Forgejo monthly report - January 2026

The monthly report is intended to provide an overview of activities in the Forgejo space over the past month. Additionally, this report covers the previous month, December 2025, as well. If you would like to help, please get in touch via the chatroom or take part in the ongoing discussions.

Releases

Forgejo v14

As planned, Forgejo v14.0.0 was released on January 15. However, the days following the release were busy for contributors as regressions and upgrade problems escalated quickly.

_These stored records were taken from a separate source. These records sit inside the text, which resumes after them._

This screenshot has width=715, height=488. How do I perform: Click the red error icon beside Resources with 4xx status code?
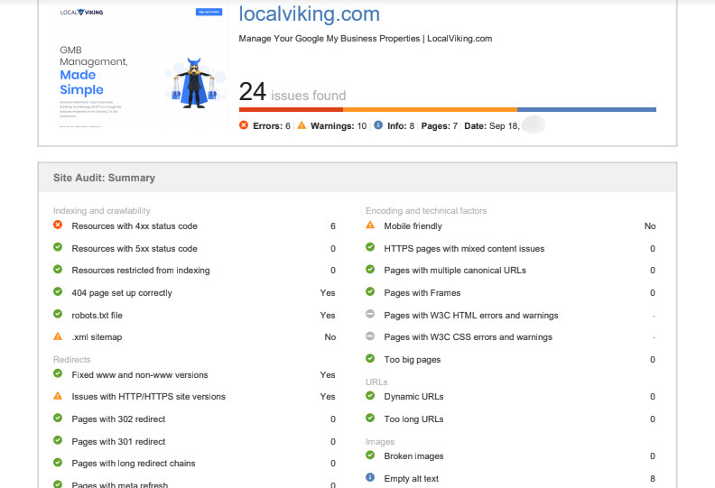coord(58,226)
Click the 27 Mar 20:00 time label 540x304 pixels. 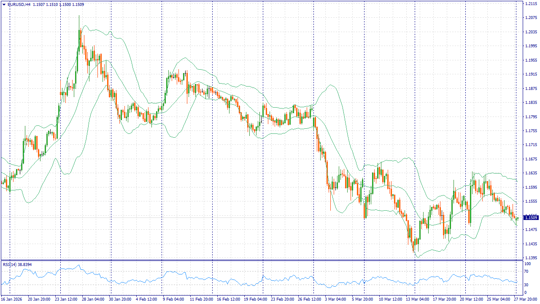(x=526, y=299)
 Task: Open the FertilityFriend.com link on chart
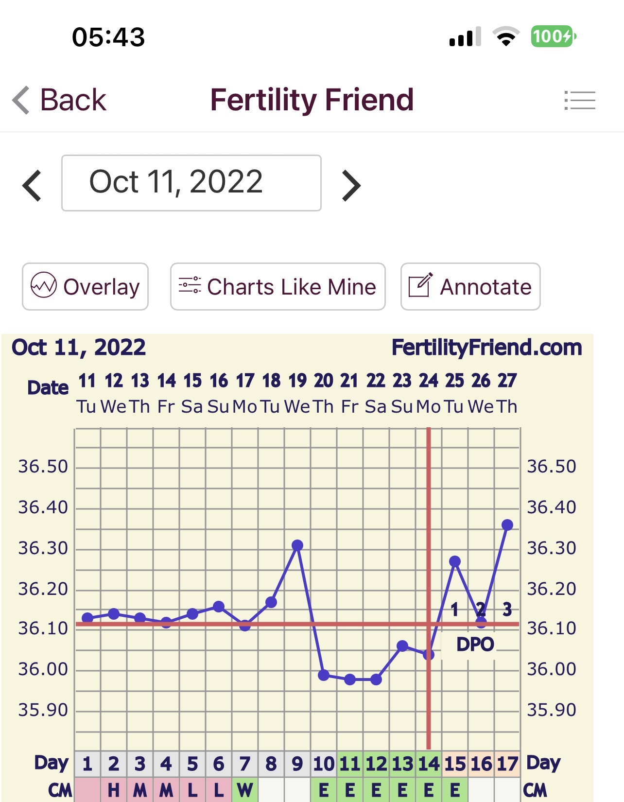(486, 348)
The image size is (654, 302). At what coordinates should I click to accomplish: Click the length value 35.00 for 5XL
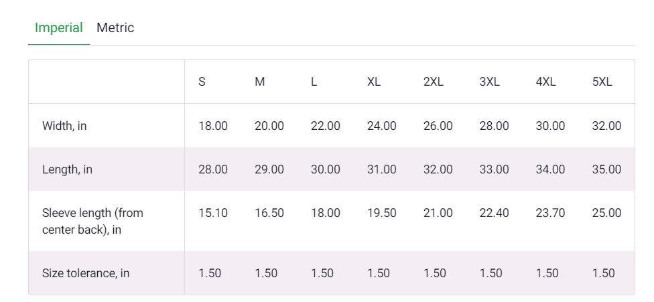(x=606, y=169)
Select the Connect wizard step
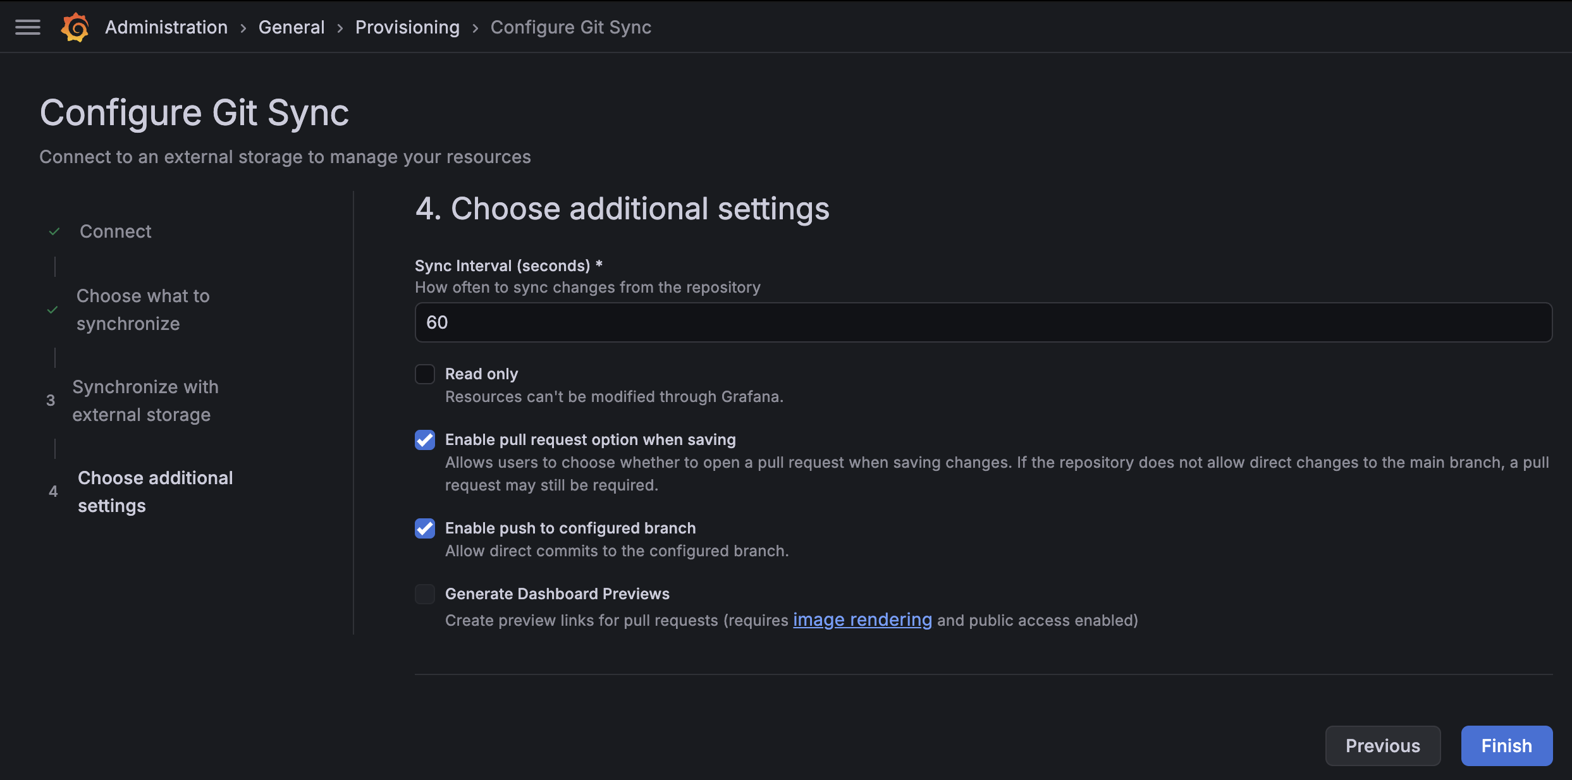The height and width of the screenshot is (780, 1572). point(115,231)
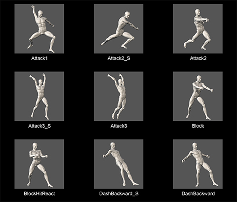Select the DashBackward text label
This screenshot has width=237, height=202.
click(198, 194)
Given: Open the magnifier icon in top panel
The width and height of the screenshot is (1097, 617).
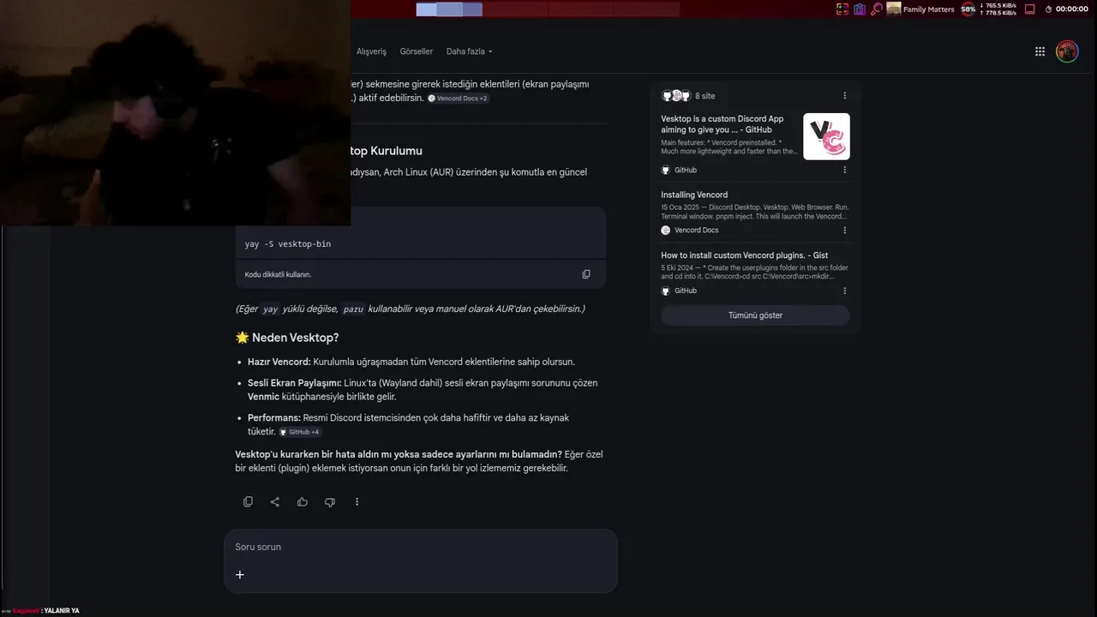Looking at the screenshot, I should (x=876, y=9).
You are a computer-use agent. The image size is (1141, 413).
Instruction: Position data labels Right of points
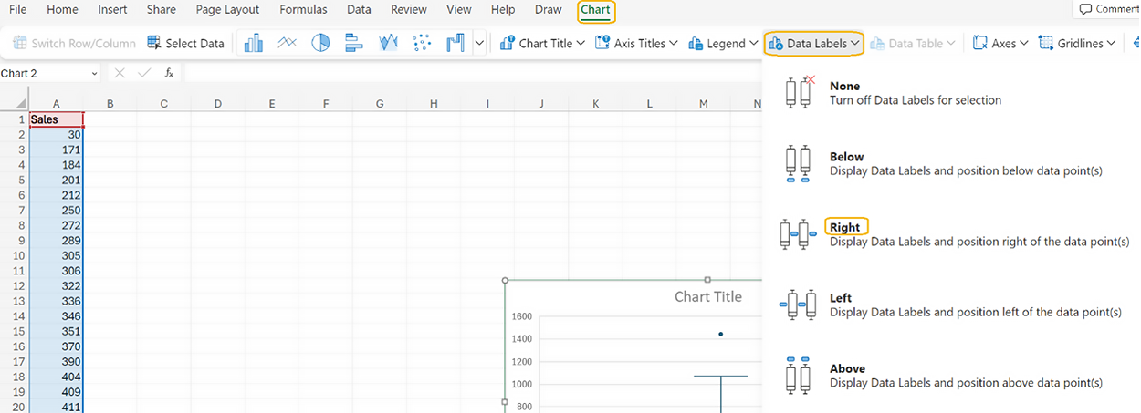click(844, 227)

The new stateless CSRF protection in Forgejo v14 caused incompatibility issues when Forgejo was accessed via non-HTTPS connections. This issue was discovered on the day of the release. The referrer policy in the HTML template was set to no-referrer, which prevented the browser from sending the Origin header when posting to Forgejo pages. A patch that changed the referrer policy to strict-origin was included in Forgejo v14.0.1, released on January 17.

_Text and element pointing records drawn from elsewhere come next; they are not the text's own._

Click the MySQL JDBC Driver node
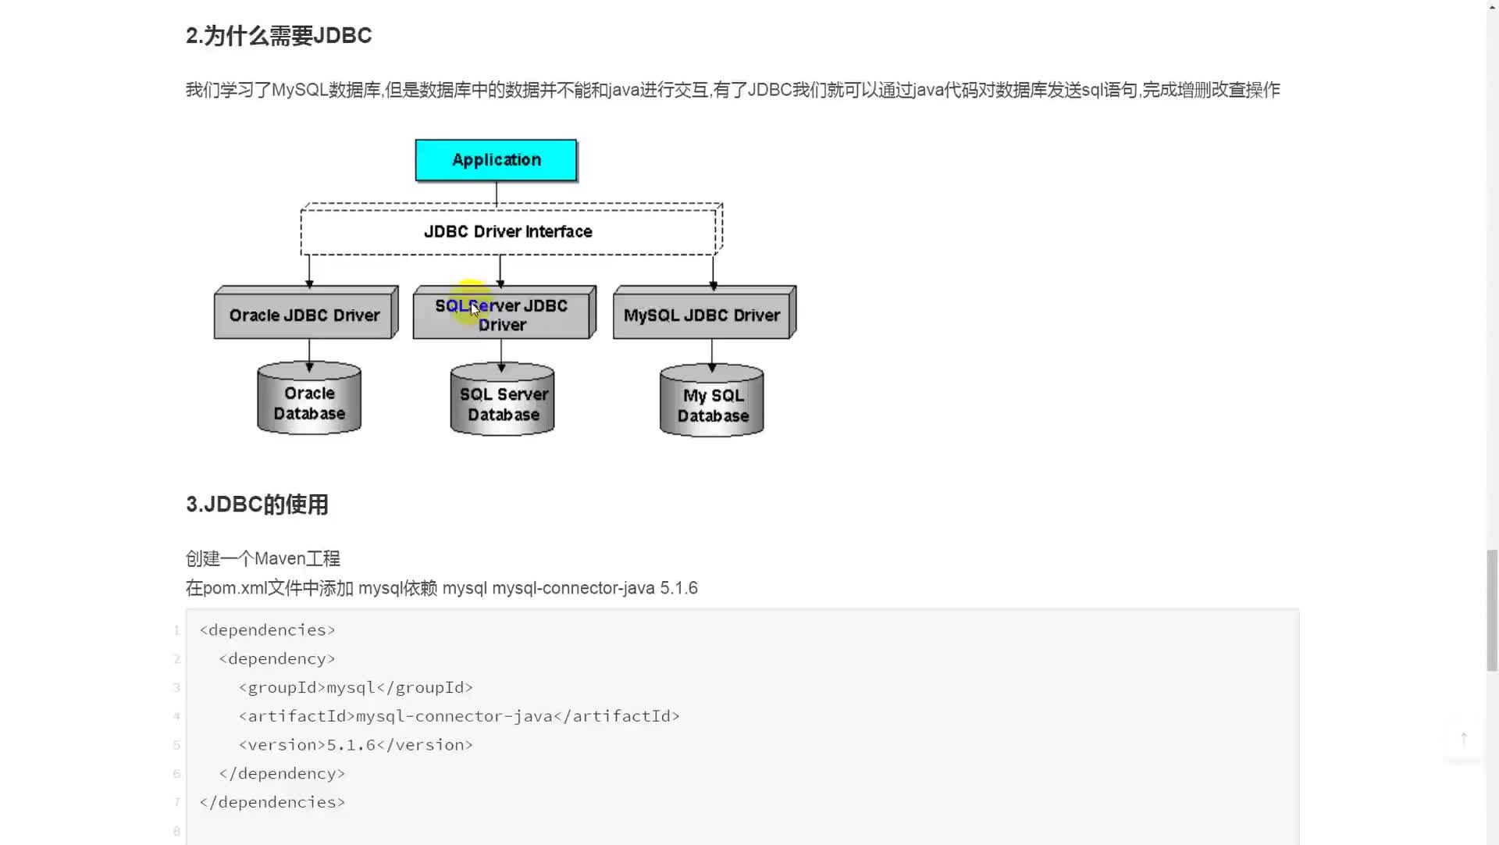1499x845 pixels. point(701,315)
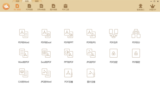The width and height of the screenshot is (160, 101).
Task: Open the Office转换 toolbar category
Action: click(x=41, y=7)
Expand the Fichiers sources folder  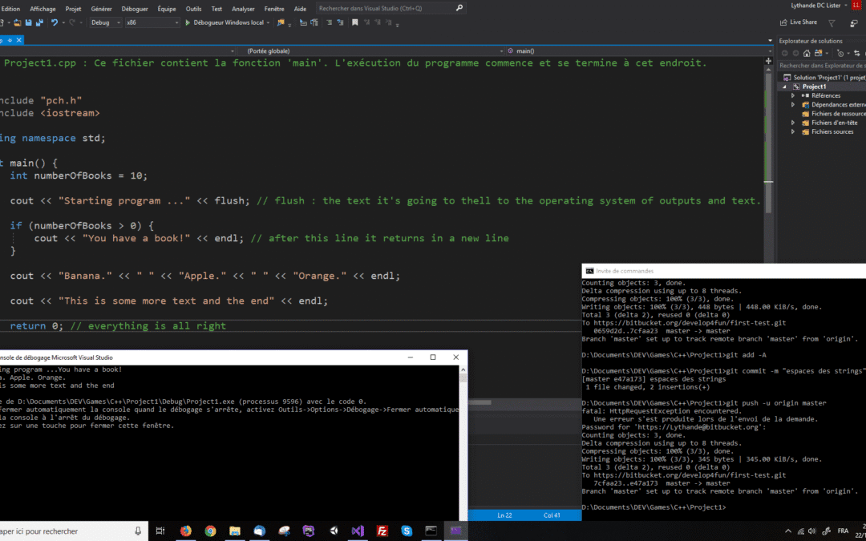coord(793,131)
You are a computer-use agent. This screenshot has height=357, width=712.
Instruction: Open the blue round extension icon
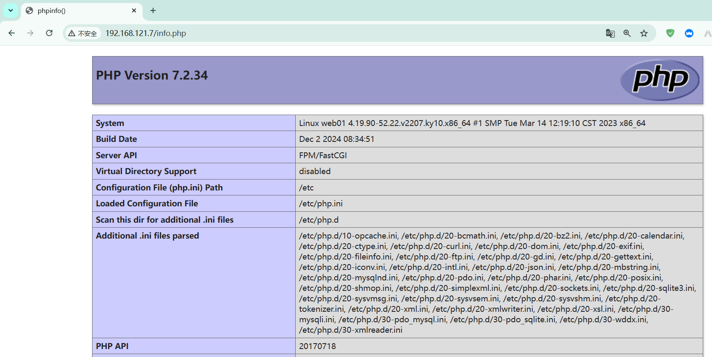(x=689, y=33)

Unfortunately, a few Forgejo administrators experienced issues with Forgejo v14 database upgrades. One database mysteriously contained no primary keys, and another had an unexpected SQLite table definition format. Such database quirks tend to be common with self-hosted systems, and Forgejo can learn from these situations to make administration easier in the future. Forgejo will soon issue warnings for primary key schema configuration mismatches and use more typical SQLite tools to decrease the risk of these issues.

Forgejo v14 introduced the ability for a Forgejo Runner to fetch multiple tasks with one API call. However, following its deployment on Codeberg, it was discovered that various Forgejo CI jobs were stuck in the “Set up job” phase and did not execute. The root cause was an intermittent bug in the new multiple task implementation that caused some jobs to be sent to the runner, which the runner then ignored. The Forgejo Runner was patched to support the unexpected output, and version 12.5.3 was released. In addition, Forgejo was patched to not provide the unexpected output from v14.0.2 onwards.

On January 29, Forgejo v14.0.2 was released with general bug fixes and dependency updates.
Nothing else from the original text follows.